La cultura, entendida como la herencia conductual continuamente recibida y consumida, informa mis movimientos; me dice en cada momento cómo debo proceder ante los estímulos que me llegan del exterior. Acepto una serie de normas de comportamiento comúnmente manejadas, instituidas. Digo sí cuando querría decir no —o cuando querría decir, a la manera de Coetzee, sí-no—. Guardo una compostura física, estética, para mantener a los demás a una distancia prudencial, apartados pero a mano, de acuerdo con mis intereses. Templo mi ira cuando ésta amenaza desbordarse e invadir territorios ajenos. Soy conciente de la otredad en tanto que riesgo pero también como oportunidad; me cuido del peligro que representa, sin renunciar a los beneficios que otorga. En una palabra: simulo; para maximizar mi tiempo de vida, y su calidad. Igual que aceptamos envolvernos con ropas que uniforman, nos vestimos de conductas. Ratificamos la simulación desde nosotros mismos, sin reconocer hasta qué punto esa actitud no implica una caída generalizada en la esquizofrenia.
Quizá por todo ello la narrativa que se centra en despojar a los sujetos de sus capas de fingimiento sea la que más fascina. Ya sean literarios, audiovisuales o meramente periodísticos, los relatos que ahondan en el ser auténtico, una vez desprovisto de aquel paquete de software procedimental, atraen poderosamente nuestra atención. Ver en los demás, desnudos, cómo somos en realidad; comprobar de qué seríamos capaces, adónde podríamos llegar caso de arrojar lejos la máscara. Personajes auténticos, locos que no simulan —y ahí radica su especial locura—. Aunque, ay, en demasiadas ocasiones, y a causa tanto de una escritura deficiente como de una lectura defectuosa, son mera representación de lo inexistente.
Ejercicio nº 2
Un escritor te llama para hacerte una oferta de trabajo. Desea que poses para él como personaje de una novela.

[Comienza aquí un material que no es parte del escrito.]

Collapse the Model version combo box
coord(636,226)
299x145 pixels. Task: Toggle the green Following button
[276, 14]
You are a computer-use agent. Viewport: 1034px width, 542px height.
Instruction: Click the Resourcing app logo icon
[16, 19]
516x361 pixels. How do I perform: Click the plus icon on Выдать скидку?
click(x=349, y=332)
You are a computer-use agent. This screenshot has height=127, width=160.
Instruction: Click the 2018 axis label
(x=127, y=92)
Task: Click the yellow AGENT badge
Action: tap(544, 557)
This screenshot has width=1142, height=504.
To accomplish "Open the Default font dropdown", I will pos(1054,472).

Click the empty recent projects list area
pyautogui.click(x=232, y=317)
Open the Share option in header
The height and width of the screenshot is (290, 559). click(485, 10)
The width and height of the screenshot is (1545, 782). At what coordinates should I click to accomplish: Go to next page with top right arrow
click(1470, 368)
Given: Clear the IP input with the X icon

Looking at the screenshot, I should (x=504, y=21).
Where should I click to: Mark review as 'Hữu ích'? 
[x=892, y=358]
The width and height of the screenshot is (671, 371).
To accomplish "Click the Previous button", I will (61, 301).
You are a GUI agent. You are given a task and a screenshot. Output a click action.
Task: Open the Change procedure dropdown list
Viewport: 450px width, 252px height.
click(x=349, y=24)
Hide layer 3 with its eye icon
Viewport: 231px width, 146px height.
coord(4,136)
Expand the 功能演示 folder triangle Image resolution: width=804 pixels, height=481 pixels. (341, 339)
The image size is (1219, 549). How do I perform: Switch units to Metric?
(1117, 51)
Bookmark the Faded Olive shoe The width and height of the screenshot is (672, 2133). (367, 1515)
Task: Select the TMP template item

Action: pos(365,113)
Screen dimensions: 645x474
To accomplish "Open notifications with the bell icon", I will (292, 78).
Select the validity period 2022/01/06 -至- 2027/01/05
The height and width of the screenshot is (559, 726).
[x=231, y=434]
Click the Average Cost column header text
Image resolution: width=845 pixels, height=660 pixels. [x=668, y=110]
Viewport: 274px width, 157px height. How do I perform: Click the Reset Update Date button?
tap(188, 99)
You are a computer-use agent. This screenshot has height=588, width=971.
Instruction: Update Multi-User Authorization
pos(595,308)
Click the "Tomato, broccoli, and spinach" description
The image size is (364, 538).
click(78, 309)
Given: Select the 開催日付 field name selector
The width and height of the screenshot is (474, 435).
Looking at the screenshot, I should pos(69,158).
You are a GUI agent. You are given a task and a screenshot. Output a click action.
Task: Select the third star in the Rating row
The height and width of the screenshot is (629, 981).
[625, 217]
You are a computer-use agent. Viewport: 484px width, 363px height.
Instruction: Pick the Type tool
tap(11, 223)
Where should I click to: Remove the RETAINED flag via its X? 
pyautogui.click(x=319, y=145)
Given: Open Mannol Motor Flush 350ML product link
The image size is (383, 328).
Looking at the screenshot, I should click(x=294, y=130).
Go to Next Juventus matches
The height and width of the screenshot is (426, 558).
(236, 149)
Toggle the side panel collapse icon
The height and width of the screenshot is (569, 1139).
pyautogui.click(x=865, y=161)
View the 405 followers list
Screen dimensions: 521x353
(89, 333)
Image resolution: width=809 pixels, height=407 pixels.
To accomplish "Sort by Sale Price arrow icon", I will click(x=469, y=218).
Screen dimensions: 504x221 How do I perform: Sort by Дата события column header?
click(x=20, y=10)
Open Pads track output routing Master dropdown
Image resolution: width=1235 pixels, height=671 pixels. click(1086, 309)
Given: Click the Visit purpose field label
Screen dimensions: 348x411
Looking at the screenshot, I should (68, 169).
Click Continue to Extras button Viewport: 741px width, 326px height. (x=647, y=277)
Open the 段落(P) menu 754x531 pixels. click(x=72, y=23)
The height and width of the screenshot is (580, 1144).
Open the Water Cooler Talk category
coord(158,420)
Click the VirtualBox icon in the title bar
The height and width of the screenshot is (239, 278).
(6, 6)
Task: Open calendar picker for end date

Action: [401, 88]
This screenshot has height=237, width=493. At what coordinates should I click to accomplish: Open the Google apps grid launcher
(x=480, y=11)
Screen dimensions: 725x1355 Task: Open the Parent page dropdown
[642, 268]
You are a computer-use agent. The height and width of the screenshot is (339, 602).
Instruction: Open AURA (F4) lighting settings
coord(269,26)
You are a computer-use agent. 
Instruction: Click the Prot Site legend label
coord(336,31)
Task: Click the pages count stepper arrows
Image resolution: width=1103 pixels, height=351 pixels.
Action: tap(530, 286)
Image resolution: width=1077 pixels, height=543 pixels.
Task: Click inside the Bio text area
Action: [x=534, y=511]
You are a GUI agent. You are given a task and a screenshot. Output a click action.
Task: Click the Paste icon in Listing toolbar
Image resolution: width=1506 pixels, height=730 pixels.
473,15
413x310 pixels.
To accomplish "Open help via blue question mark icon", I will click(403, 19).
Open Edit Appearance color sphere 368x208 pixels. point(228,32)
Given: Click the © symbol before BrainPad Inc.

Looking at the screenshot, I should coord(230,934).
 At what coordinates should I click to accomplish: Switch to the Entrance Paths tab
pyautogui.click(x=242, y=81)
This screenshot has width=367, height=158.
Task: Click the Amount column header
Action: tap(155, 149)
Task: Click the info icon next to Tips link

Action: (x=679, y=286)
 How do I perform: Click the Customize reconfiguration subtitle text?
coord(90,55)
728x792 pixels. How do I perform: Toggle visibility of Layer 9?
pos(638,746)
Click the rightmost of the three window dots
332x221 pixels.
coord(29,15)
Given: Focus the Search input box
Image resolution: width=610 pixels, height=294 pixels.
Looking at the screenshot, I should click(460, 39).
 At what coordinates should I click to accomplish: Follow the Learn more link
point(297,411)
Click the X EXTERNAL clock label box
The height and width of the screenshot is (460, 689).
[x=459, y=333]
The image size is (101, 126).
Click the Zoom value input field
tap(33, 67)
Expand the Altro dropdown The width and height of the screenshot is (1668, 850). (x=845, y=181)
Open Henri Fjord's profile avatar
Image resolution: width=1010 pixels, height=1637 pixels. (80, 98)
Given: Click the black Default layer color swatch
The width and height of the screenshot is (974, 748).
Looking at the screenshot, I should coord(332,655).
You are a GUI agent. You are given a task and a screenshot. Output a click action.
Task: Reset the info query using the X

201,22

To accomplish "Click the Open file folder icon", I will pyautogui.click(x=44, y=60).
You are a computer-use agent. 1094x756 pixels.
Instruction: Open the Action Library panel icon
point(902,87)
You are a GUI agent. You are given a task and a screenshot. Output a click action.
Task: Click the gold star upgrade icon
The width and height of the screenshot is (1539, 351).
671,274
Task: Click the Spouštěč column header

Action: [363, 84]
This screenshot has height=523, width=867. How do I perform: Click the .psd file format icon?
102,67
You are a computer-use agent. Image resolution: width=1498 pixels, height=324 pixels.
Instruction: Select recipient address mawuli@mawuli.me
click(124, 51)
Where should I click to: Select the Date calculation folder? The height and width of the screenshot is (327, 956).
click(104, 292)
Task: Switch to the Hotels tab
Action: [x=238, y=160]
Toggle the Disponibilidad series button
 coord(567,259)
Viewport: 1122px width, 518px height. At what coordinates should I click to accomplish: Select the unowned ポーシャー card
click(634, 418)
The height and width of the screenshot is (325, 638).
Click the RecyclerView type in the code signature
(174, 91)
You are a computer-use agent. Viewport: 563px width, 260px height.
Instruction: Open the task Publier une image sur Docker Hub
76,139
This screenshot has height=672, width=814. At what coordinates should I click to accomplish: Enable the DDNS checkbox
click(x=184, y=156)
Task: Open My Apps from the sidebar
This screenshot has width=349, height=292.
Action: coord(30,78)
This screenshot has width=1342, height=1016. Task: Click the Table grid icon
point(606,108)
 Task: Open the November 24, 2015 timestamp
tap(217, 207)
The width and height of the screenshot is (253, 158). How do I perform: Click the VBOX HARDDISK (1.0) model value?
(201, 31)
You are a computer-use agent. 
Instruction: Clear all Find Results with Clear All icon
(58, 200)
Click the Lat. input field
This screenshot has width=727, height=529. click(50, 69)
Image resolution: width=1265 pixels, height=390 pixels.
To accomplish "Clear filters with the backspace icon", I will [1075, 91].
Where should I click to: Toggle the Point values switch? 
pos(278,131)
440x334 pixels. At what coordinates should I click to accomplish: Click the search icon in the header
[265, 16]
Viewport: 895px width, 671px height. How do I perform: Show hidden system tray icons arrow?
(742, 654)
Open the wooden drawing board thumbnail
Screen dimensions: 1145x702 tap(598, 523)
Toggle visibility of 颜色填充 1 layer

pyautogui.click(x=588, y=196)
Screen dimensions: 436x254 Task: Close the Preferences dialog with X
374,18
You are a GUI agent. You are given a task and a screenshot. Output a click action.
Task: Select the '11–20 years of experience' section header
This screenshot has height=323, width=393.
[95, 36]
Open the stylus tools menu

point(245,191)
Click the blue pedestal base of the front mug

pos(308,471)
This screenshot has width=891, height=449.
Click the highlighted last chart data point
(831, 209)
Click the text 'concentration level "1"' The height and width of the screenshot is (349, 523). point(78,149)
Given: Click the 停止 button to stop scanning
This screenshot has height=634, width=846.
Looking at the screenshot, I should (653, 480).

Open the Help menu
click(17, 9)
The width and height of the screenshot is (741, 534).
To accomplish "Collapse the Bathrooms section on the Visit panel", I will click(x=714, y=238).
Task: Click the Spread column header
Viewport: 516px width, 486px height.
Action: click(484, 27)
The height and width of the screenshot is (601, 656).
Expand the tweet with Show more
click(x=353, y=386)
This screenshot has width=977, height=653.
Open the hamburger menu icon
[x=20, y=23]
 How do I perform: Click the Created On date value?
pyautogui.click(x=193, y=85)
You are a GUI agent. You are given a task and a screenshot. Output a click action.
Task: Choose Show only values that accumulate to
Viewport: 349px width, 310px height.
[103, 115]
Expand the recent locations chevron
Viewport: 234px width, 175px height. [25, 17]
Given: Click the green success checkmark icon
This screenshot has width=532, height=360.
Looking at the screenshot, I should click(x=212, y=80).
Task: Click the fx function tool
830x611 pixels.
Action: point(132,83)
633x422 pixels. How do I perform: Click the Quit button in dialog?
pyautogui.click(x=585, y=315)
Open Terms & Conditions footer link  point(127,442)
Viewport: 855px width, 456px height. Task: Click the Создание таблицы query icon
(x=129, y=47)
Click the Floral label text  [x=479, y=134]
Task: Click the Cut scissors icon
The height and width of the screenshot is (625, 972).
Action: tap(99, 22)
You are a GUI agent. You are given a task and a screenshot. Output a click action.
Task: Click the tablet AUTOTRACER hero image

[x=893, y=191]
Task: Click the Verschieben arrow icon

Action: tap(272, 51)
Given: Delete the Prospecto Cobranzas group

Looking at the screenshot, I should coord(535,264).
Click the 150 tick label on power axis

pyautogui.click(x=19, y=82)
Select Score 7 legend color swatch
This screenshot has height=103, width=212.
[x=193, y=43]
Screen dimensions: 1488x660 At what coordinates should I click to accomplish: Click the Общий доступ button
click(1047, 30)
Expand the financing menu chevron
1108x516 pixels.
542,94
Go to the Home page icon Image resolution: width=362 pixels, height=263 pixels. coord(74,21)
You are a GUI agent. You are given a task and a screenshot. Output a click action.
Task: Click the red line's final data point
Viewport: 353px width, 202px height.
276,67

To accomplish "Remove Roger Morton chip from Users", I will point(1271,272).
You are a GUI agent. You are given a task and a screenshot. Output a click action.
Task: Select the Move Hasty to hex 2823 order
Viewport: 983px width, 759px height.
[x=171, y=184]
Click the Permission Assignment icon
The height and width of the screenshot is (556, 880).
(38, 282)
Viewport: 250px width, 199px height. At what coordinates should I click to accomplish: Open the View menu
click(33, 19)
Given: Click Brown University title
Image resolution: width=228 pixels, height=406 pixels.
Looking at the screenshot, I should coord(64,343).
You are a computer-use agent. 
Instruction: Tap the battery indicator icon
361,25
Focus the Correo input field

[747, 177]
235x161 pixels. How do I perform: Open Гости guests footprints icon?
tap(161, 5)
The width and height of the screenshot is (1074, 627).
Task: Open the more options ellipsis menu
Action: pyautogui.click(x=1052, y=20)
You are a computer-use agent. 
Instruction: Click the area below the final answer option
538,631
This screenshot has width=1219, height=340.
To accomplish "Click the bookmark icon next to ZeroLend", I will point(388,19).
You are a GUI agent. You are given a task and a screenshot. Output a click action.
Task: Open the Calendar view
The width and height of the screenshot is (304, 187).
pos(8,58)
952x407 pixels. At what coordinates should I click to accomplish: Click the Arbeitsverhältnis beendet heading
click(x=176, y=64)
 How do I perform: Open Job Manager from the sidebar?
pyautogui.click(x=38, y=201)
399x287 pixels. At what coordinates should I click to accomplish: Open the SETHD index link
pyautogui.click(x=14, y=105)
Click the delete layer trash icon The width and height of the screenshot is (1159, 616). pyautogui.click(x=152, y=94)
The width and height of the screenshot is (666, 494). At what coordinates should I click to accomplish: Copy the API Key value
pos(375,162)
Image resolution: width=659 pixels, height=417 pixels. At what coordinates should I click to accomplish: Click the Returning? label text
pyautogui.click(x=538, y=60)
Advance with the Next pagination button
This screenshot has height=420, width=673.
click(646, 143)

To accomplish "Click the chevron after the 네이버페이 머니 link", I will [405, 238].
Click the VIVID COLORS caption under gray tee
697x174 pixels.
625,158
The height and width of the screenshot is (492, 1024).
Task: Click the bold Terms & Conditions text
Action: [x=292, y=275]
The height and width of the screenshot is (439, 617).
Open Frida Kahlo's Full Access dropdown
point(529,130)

Necesita para ello que te quites la pose, los prejuicios heredados, los falsos criterios, las actitudes plagiadas. Quiere, en definitiva, que te desnudes. Propone que vayáis al cincuenta por ciento. Es un trato justo, pues que el producto acabe siendo una buena narración depende tanto de su destreza como de tu sinceridad. Aceptas. Durante varios días, te cuentas sin tapujos ni simulaciones: no cómo reaccionaste aquellas veces cuando te jodieron tanto sino lo que sentiste y qué hubieras deseado hacer; hablas con él de creencias y sentimientos como si, tras desmontarlos, estuvieras ahora construyéndolos desde cero; adviertes que, al despojar tu vida de hechos, lo que te queda son un par de curvas sinusoidales de sensaciones y estados de ánimo cuya narración sale de tu boca como si cuerpo y mente nunca hubiesen estado disociados sino que hubieran formado un todo compacto más duro que el diamante. Efectivamente, sientes que tu vida así es como un mineral puesto en remojo, sin las impurezas añadidas del artificio y el disimulo. Es posible que sufras algo en tanto el escritor termina su tarea y gira el papel para que puedas ver el resultado. Y entonces miras. La calidad de su trabajo es apreciable, está todo ahí. Estás tú, expuesto ante quien sea capaz de unir en líneas los puntos: una cartografía anímica de cuyos desniveles y ángulos no puedes culpar a nadie. Si has cumplido tu parte del trato, te gustará leerte y te encontrarás con un inopinado deseo de más. Porque ¿eres tú? ¿Sí? Quizá te preguntes si hay otros iguales o parecidos. Quizá te parezca un desperdicio de tiempo y esfuerzo todas esas otras palabras que suelen dedicarse a la superficie de las cosas y no a ellas en sí mismas. Quizá convengas en que lo único que merece la pena ser contado está dentro, y que no haya mejor forma de sacarlo a la luz sino mediante las palabras de otro.
III
Gran parte del atractivo de las narraciones a manos extranjeras reside en los aspectos humanos ligera o completamente diferentes de los que nos son propios. Parece que no nos interesa tanto saber cómo son nuestros semejantes más cercanos como desentrañar el ser auténtico de los más inaccesibles. Creemos saberlo todo de aquéllos pero admitimos cierta ignorancia respecto de quienes nos son ajenos por vivir en otros países, supuestamente otras culturas. La función literaria es así sutilmente tratada como vehículo antropológico, zoológico e incluso museístico. Otorga la posibilidad de conocer a los otros desde el más castizo de los sillones, con una inversión despreciable y sin correr más riesgo físico que el de ir perdiendo la vista. Permite observar sus evoluciones y reacciones como si esos seres hechos de palabras fueran cobayas, y da carta blanca para opinar sobre ellos a voluntad, sin tener que endulzar o maquillar el discurso; sin la cargante molestia de lo políticamente correcto.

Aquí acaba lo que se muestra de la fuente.